What the exercise asks => Using the records below, reproduce exactly the lines from the one containing "This screenshot has width=1055, height=700." through the end, and nothing more; skip the images.

Extracted entries =>
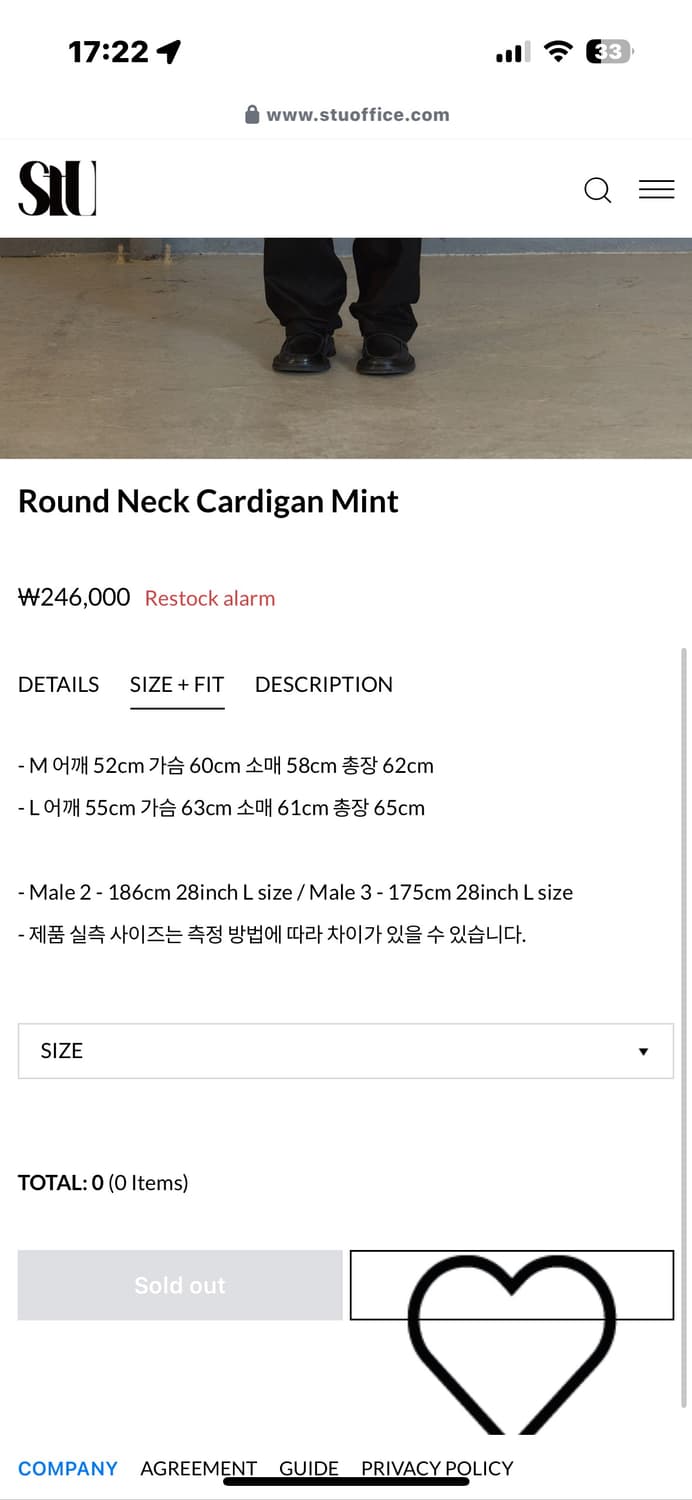Open the PRIVACY POLICY link

click(x=437, y=1468)
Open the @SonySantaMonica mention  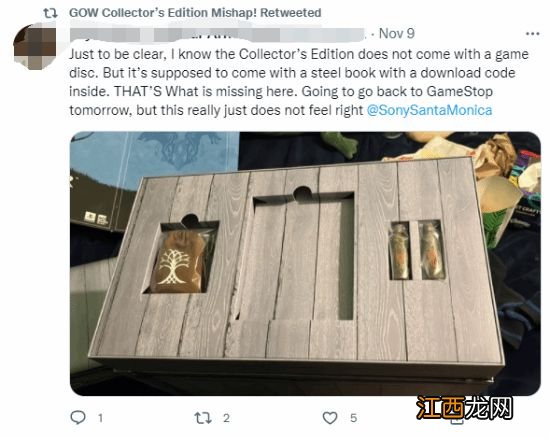pyautogui.click(x=429, y=110)
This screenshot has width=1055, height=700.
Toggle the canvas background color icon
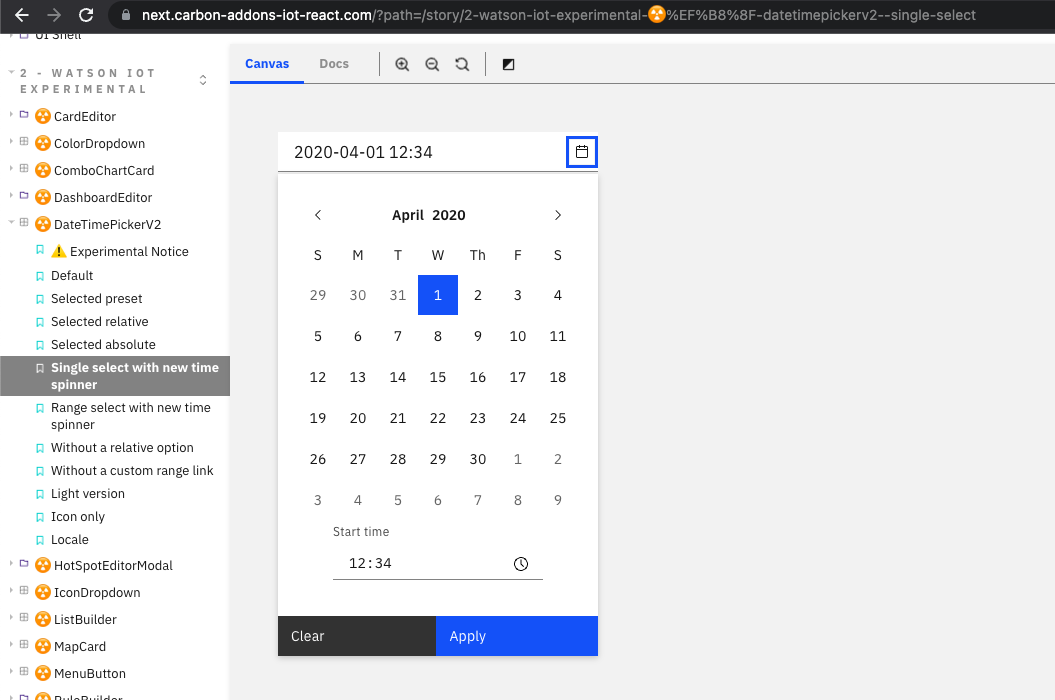tap(508, 63)
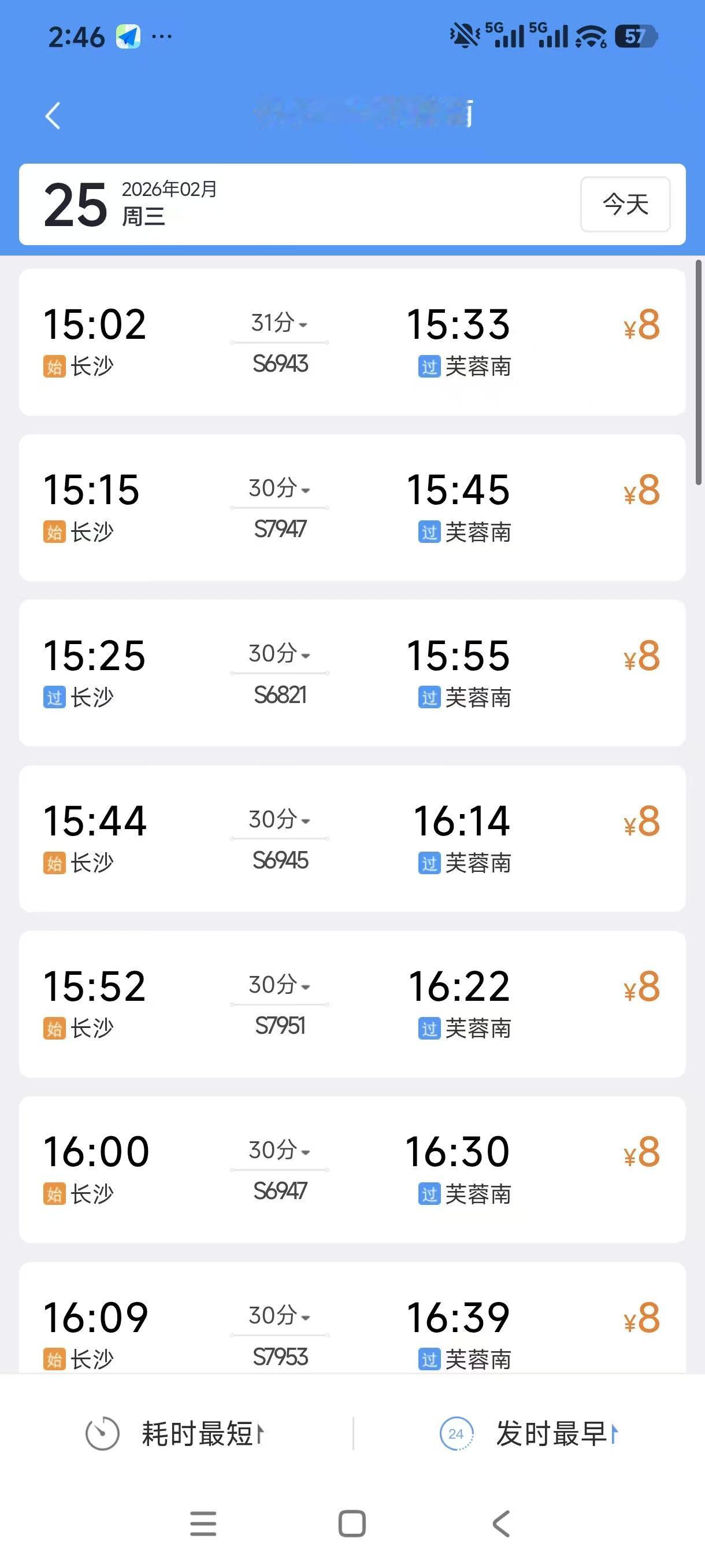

Output below =>
This screenshot has width=1055, height=700.
Toggle the canvas background color icon
tap(508, 63)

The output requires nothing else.